▶ [YOUR GOAL]
Once the line containing "This screenshot has height=728, width=1024." has been copied, stop; copy every line before it exactly, beginning with the first line of the material below.
___ INPUT FOR THIS TASK ___
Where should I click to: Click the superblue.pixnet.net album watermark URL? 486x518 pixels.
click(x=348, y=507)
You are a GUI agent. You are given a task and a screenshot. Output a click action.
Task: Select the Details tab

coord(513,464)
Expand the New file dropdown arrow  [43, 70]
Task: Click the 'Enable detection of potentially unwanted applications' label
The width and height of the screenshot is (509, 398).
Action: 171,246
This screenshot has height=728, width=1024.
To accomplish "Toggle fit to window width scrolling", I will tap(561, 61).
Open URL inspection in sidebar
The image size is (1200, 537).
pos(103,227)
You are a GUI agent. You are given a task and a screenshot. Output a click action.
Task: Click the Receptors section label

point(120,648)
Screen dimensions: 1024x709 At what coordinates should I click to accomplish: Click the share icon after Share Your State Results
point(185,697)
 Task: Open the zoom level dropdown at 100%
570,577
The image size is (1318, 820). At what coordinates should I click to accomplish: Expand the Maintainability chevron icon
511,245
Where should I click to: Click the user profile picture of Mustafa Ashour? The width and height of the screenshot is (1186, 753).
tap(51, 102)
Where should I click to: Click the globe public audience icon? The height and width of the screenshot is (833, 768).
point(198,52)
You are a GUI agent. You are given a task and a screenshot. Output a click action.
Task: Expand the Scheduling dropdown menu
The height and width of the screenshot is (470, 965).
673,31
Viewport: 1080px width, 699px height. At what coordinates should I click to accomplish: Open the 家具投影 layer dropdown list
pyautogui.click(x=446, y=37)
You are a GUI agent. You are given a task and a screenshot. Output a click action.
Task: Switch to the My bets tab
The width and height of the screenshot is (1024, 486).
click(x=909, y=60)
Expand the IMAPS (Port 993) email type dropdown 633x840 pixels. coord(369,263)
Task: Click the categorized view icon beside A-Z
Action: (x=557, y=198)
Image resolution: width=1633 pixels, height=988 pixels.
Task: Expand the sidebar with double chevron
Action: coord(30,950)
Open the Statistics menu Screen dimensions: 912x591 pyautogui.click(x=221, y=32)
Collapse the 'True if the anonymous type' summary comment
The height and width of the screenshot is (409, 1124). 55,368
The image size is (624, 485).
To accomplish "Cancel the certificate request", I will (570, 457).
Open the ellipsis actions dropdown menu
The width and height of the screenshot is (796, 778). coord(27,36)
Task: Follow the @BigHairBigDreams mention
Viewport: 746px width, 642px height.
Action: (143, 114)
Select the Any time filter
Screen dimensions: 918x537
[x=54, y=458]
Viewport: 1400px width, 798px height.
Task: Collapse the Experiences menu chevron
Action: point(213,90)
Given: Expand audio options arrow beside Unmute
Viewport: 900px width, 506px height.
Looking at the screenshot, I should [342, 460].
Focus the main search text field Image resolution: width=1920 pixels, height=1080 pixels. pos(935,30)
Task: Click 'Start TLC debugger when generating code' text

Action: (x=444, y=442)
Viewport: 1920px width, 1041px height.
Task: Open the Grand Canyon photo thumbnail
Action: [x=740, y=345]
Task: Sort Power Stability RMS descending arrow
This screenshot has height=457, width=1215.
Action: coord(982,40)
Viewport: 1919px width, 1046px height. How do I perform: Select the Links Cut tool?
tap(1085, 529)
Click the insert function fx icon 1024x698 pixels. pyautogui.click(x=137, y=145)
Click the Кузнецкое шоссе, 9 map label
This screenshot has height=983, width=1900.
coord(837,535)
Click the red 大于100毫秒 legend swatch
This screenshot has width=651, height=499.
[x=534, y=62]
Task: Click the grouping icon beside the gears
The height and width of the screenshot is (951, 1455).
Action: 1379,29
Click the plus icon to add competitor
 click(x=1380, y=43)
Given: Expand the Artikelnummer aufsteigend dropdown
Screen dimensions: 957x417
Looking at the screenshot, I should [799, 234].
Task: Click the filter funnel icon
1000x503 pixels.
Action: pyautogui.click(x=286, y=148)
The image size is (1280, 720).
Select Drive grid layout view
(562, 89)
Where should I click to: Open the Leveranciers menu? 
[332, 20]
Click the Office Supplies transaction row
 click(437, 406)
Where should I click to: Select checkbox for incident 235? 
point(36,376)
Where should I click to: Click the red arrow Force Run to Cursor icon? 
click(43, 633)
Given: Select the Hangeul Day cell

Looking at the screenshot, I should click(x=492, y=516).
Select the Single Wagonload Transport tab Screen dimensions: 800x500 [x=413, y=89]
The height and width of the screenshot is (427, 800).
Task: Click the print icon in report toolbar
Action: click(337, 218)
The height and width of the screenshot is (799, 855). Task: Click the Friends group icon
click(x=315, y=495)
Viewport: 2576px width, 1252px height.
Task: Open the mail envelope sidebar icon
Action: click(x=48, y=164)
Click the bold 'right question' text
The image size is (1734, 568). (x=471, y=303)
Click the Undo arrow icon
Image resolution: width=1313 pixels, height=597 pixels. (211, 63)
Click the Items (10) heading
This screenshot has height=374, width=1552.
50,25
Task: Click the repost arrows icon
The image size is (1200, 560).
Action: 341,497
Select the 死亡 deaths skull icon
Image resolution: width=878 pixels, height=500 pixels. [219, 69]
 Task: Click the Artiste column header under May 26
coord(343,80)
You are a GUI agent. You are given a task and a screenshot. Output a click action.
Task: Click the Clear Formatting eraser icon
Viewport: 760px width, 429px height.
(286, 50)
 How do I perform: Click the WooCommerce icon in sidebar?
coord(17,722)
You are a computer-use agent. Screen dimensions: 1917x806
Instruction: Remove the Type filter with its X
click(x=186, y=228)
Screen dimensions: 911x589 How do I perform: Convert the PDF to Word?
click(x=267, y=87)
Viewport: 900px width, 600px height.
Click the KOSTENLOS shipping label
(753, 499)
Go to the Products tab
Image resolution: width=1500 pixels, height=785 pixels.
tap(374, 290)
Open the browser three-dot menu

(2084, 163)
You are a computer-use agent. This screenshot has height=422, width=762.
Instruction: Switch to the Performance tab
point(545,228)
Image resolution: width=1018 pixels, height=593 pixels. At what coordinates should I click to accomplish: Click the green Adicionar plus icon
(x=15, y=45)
___
▶ [SOLUTION]
Where should I click to: Click the superblue.pixnet.net album watermark URL? 486x518 pixels.
click(x=348, y=507)
You are a GUI agent. You are given a task and a screenshot. Output a click action.
Task: Select the Details tab

coord(513,464)
Expand the New file dropdown arrow  [43, 70]
Task: Click the 'Enable detection of potentially unwanted applications' label
The width and height of the screenshot is (509, 398).
Action: 171,246
This screenshot has height=728, width=1024.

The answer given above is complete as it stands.